Australian scientists have pinpointed likely ‘cells-of-origin’, the source cells that can grow into breast cancer, in women carrying a faulty BRCA2 gene who are at high risk of developing the disease.
The WEHI-led study also showed these cells have potential to be targeted with an existing cancer drug to delay tumour growth, in findings that may lead to future preventive treatments for the disease.
Women who inherit and carry a faulty BRCA2 gene have a substantially increased risk of developing breast cancer — approximately 70% of carriers will develop the disease over their lifetime.
These cancers often occur at a young age and can be clinically aggressive. Early screening is encouraged and some women undertake preventive breast surgery (mastectomy) to reduce their breast cancer risk.
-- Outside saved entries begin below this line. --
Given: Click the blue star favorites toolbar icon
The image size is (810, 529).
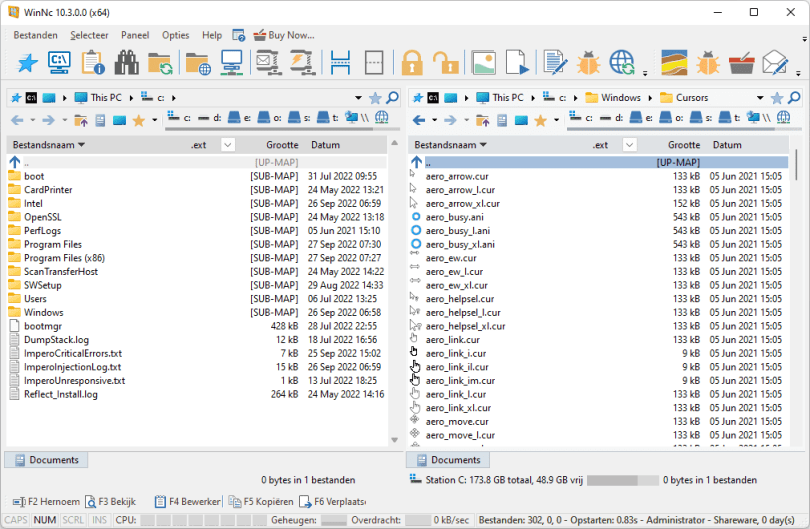Looking at the screenshot, I should 27,63.
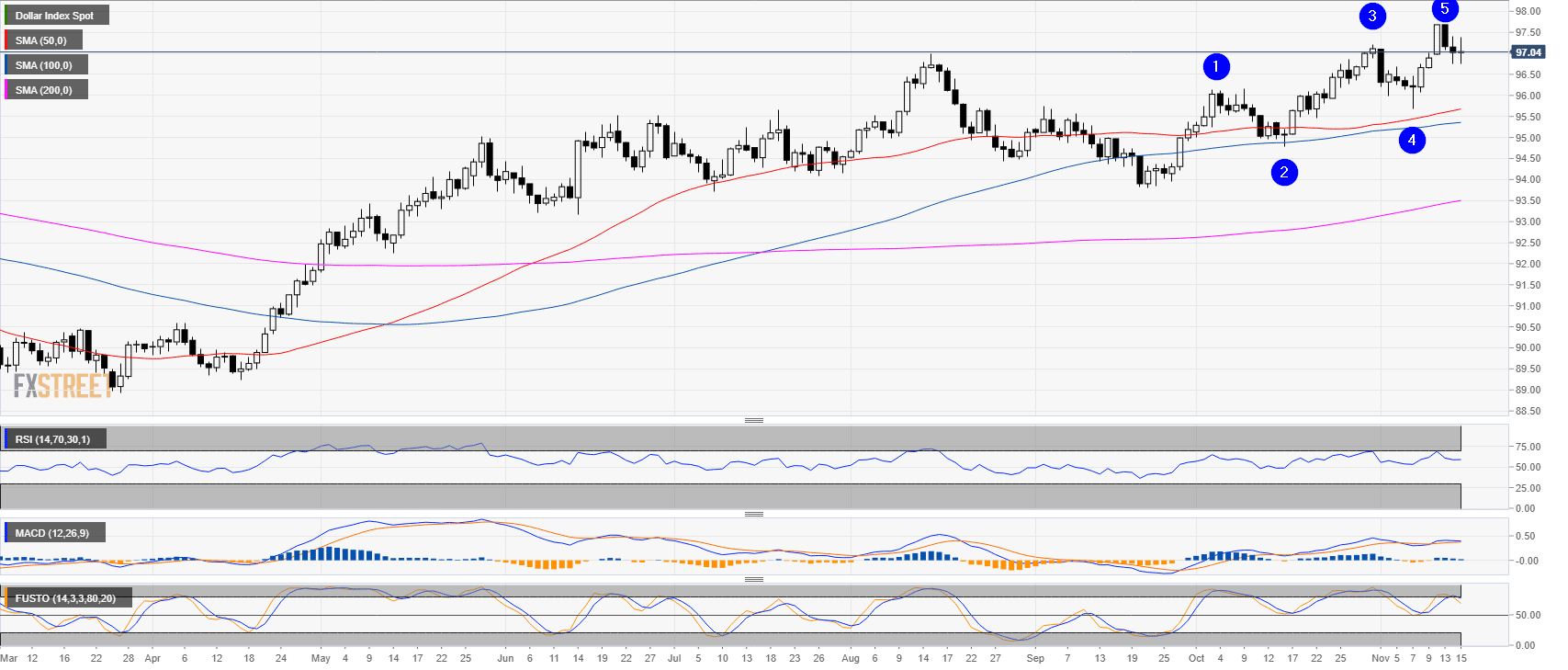Click resize handle above the MACD panel
Image resolution: width=1568 pixels, height=670 pixels.
[x=753, y=514]
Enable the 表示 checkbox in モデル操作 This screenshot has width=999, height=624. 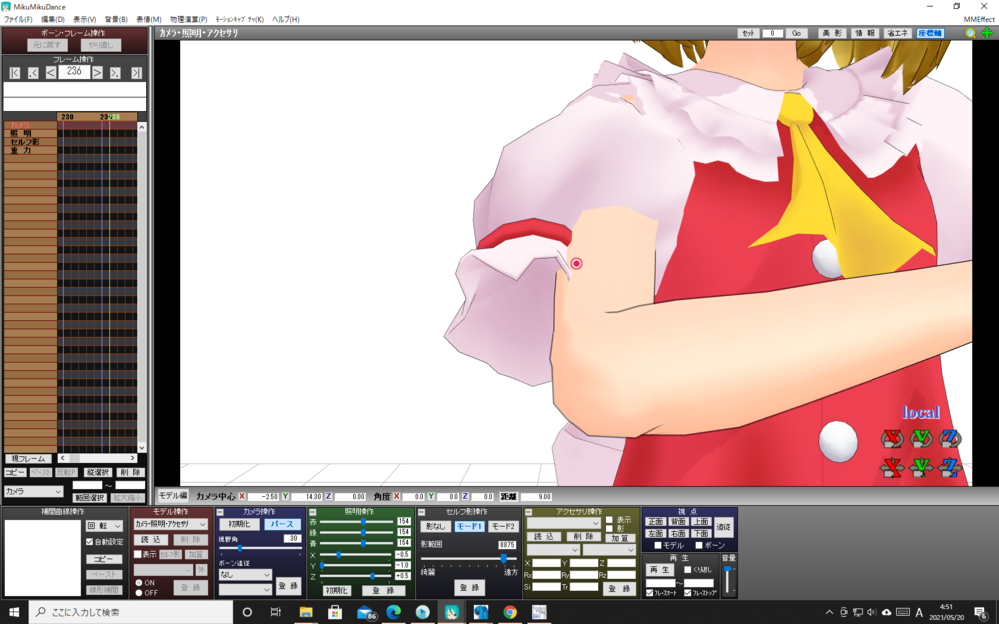coord(138,554)
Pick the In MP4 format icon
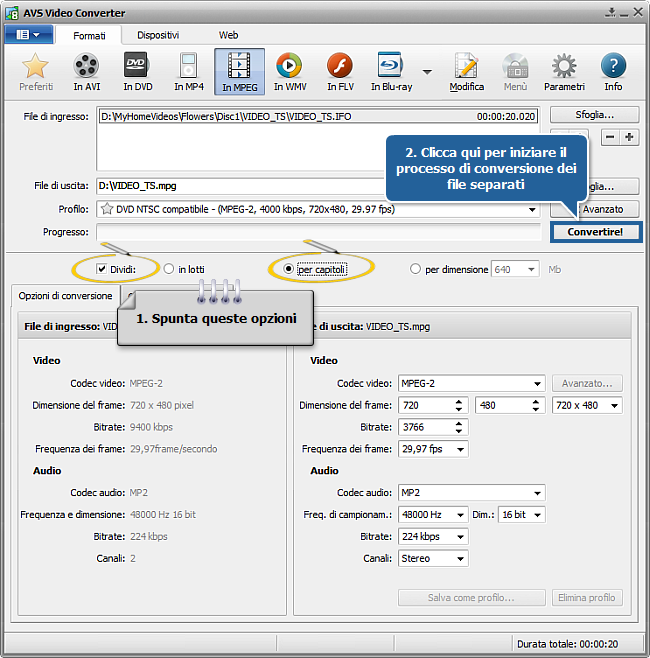650x658 pixels. point(188,71)
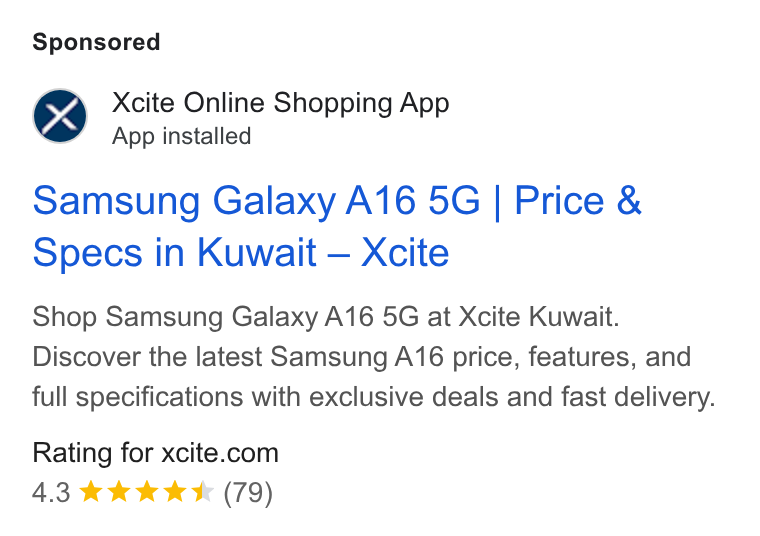Click the 'Specs in Kuwait – Xcite' headline line
The image size is (760, 536).
point(241,252)
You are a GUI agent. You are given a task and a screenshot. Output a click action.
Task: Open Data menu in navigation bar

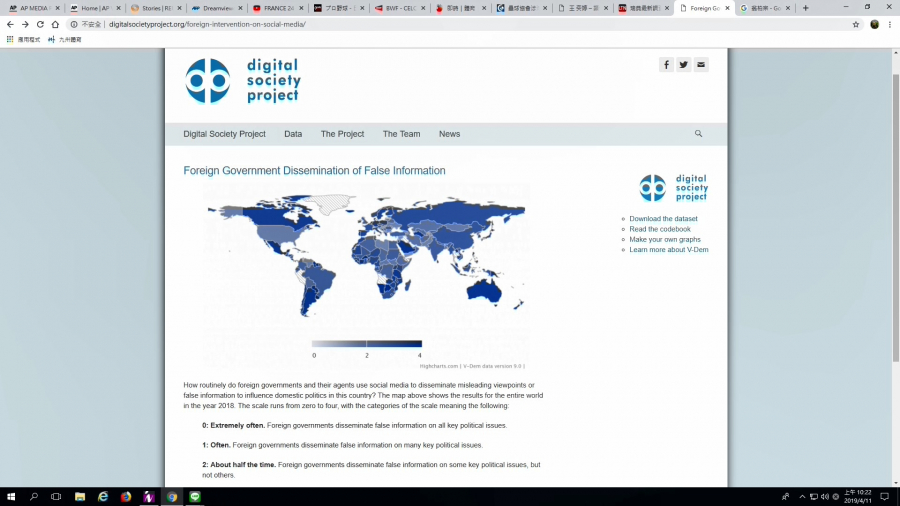point(293,134)

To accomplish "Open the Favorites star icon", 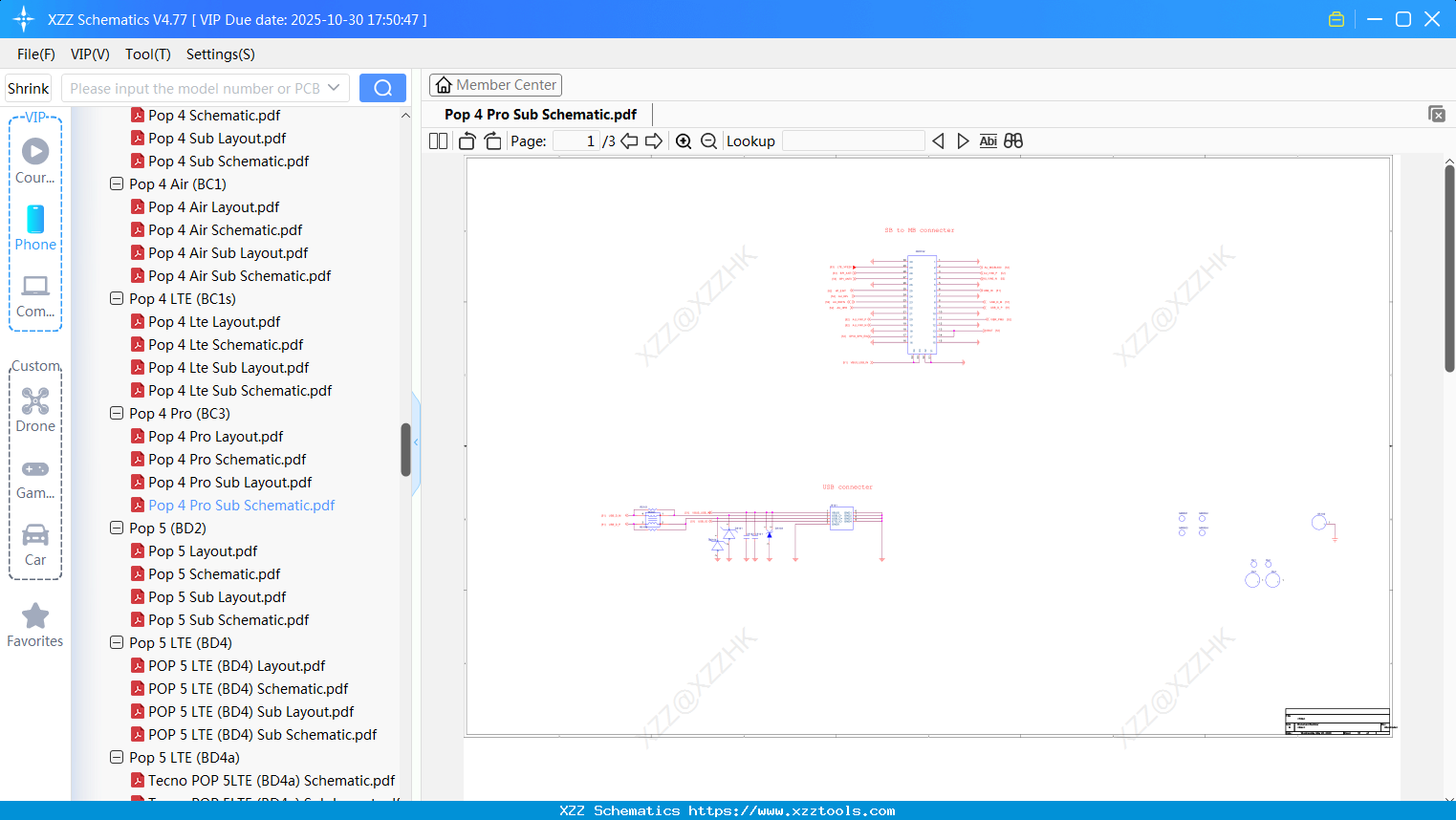I will coord(34,616).
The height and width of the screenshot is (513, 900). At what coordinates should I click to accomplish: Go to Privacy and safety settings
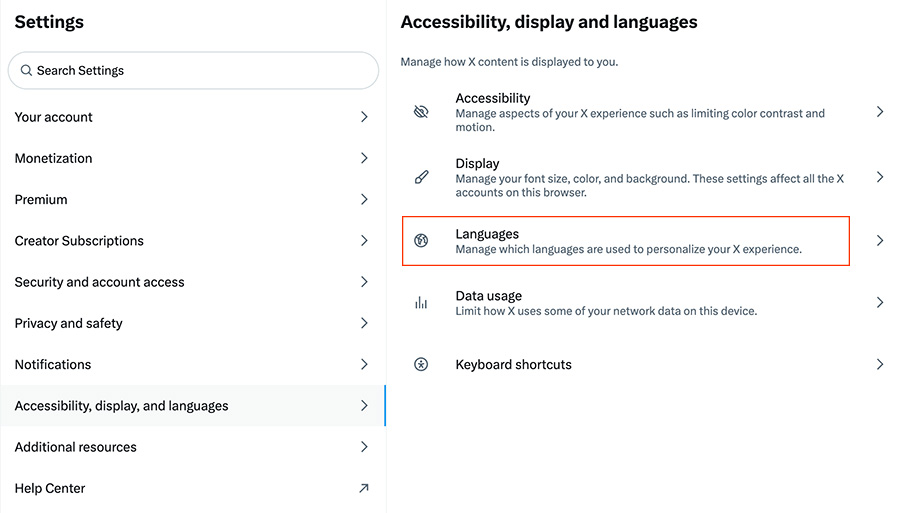tap(193, 324)
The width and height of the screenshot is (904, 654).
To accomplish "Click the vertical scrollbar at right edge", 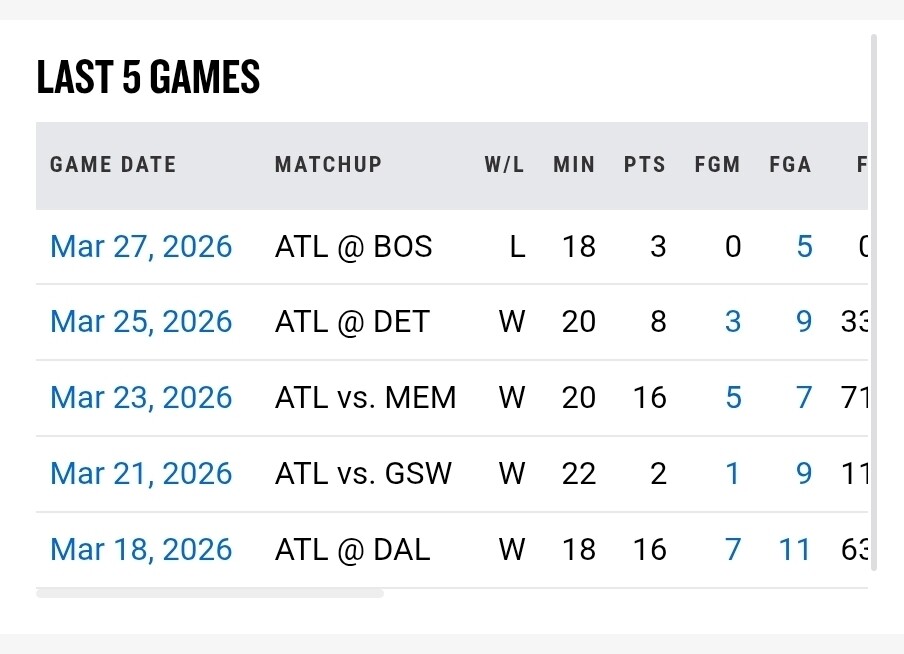I will [874, 300].
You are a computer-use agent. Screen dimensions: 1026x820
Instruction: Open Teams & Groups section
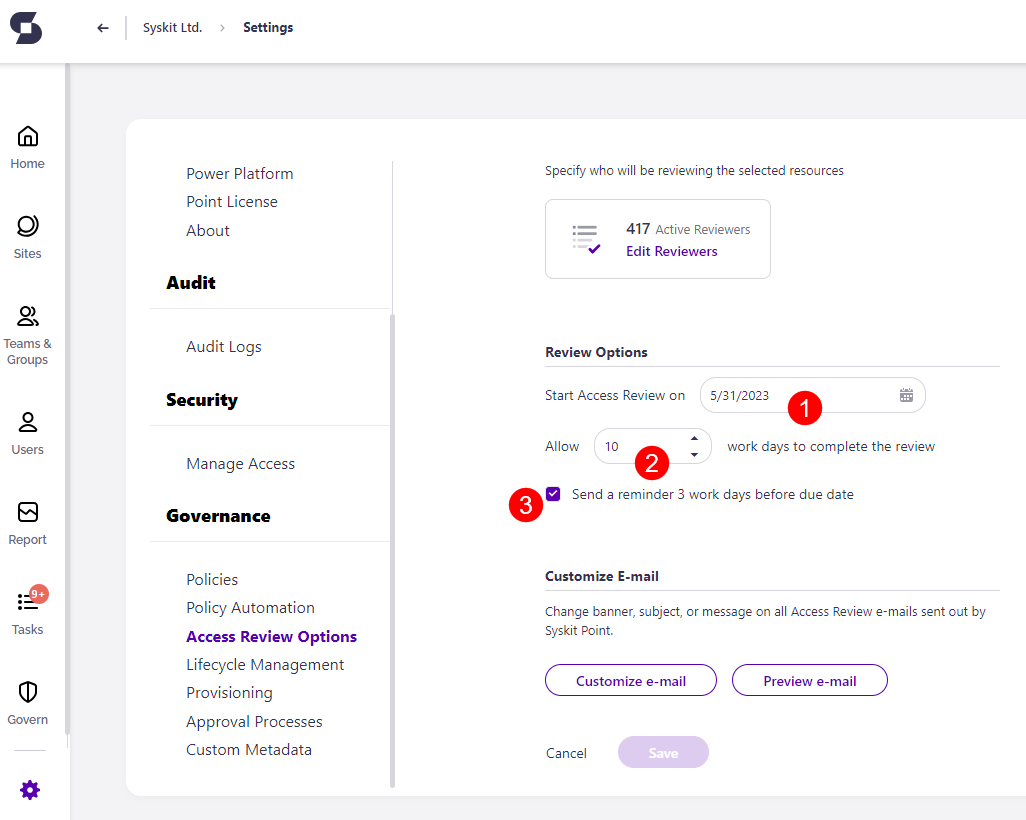click(27, 320)
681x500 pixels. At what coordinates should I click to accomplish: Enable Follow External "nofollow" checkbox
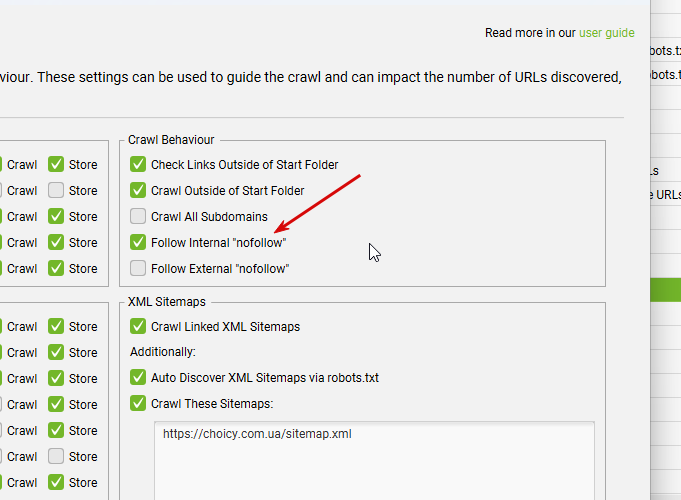(x=138, y=269)
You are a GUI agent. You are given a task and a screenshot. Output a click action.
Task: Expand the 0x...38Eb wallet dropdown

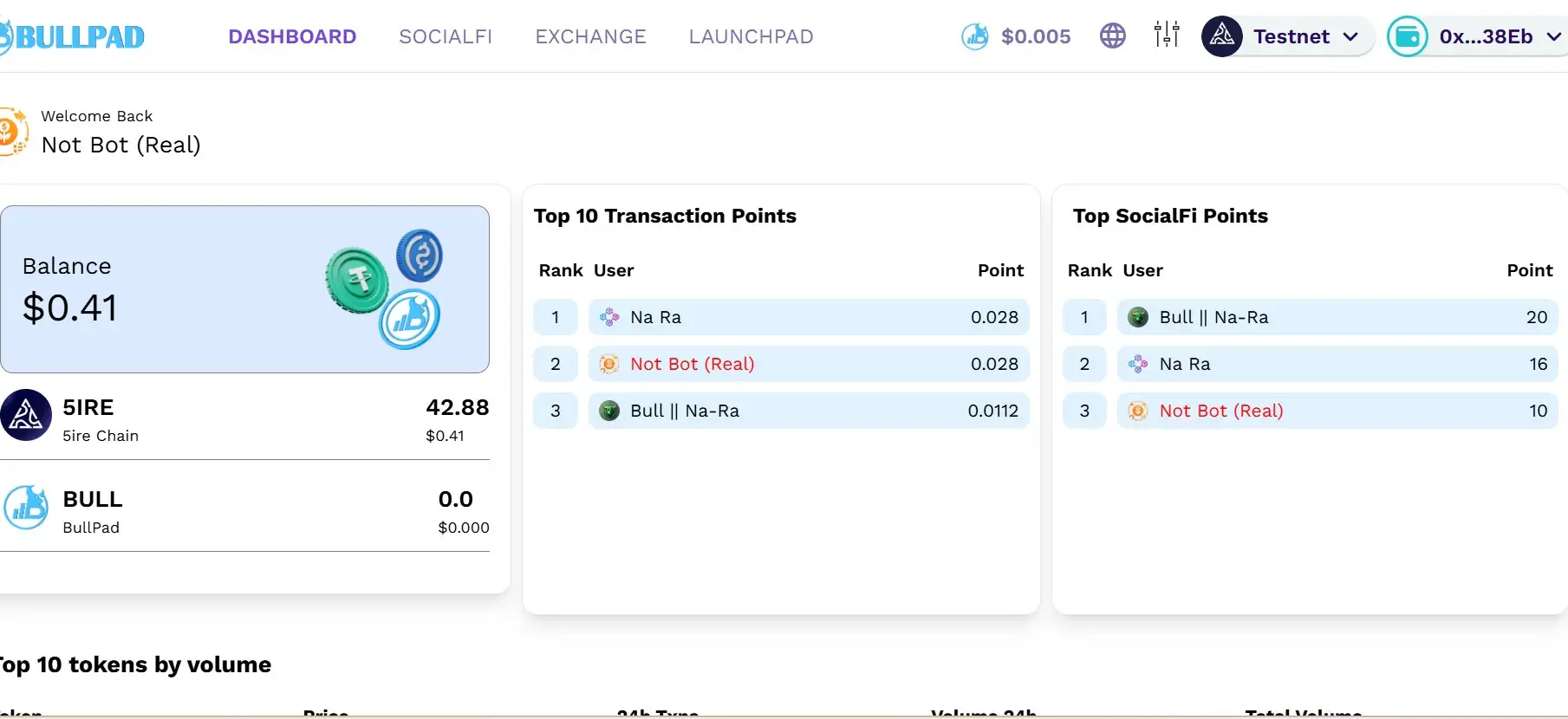1553,36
In a milestone finding published in Nature Cell Biology, researchers have discovered the likely ‘cells-of-origin’ of cancer in BRCA2 carriers. By comparing cancer-free tissue samples from both carriers and non-carriers, they identified an aberrant population of cells that divide more quickly.
Study joint first author Dr Rachel Joyce said this perturbed cell population was found in the majority of tissue samples from women with a faulty BRCA2 gene.
“Given they were found in most of the BRCA2 tissue samples from healthy females, we believe these may be the cells-of-origin that lead to future breast cancers in women that carry the BRCA2 mutation,” Dr Joyce said.
Lead author Professor Jane Visvader said the team developed a pre-clinical BRCA2 model that showed similar alterations in the ductal cells, and targeted them with the existing cancer drug everolimus, which is approved to treat patients with relapsed breast cancer.
“Through pinpointing this vulnerability in protein production, we were able to show that pre-treatment with this drug delayed the formation of tumours in the pre-clinical model,” said Prof Visvader, joint head of the ACRF Cancer Biology and Stem Cells Division and the Breast Cancer Laboratory at WEHI.
“This raises the possibility that targeting specific aspects of protein production in this way could represent a new breast cancer prevention strategy for women with a faulty BRCA2 gene.”